DIRECTION: Take the lines from the one containing "You are a computer-use" through the one containing "Instruction: Open the", and write them out again with "profession link" swapped for "profession page" and nothing else changed. Return only those lines.

SOURCE RECORDS:
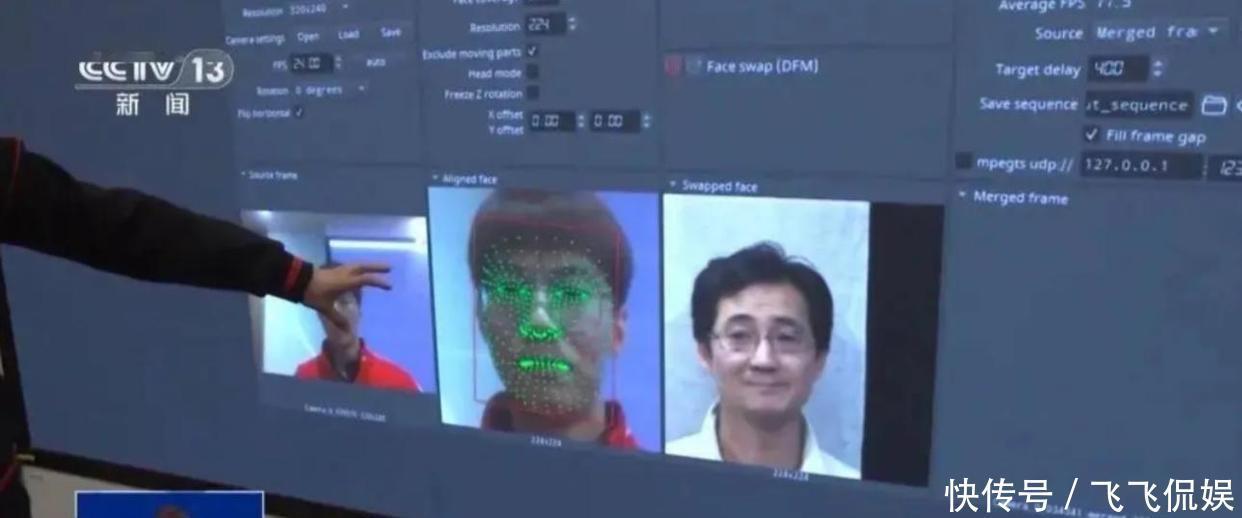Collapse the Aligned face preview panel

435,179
---
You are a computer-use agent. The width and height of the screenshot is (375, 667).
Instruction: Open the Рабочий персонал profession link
---
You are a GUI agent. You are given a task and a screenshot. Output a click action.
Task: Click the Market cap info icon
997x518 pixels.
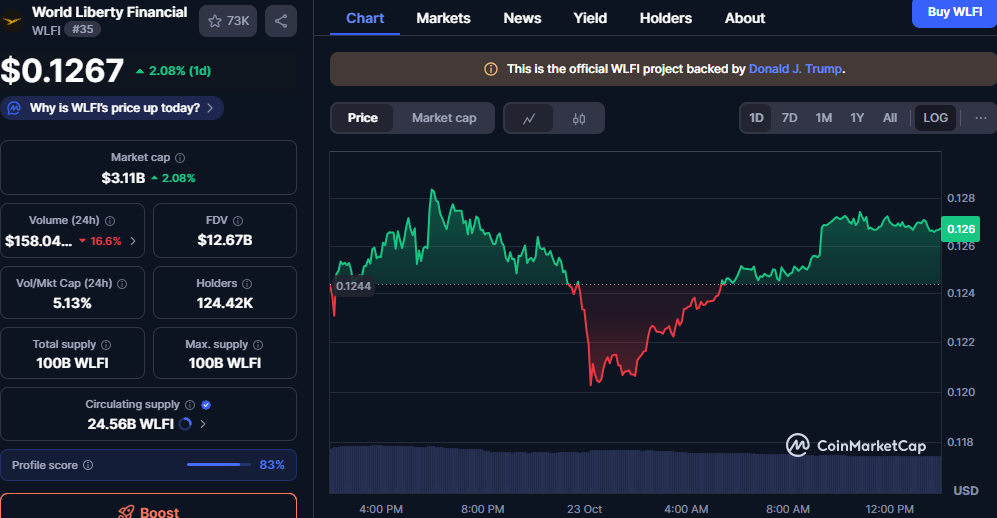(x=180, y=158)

OUTPUT BELOW:
You are a computer-use agent. The width and height of the screenshot is (375, 667).
Instruction: Open the Рабочий персонал profession page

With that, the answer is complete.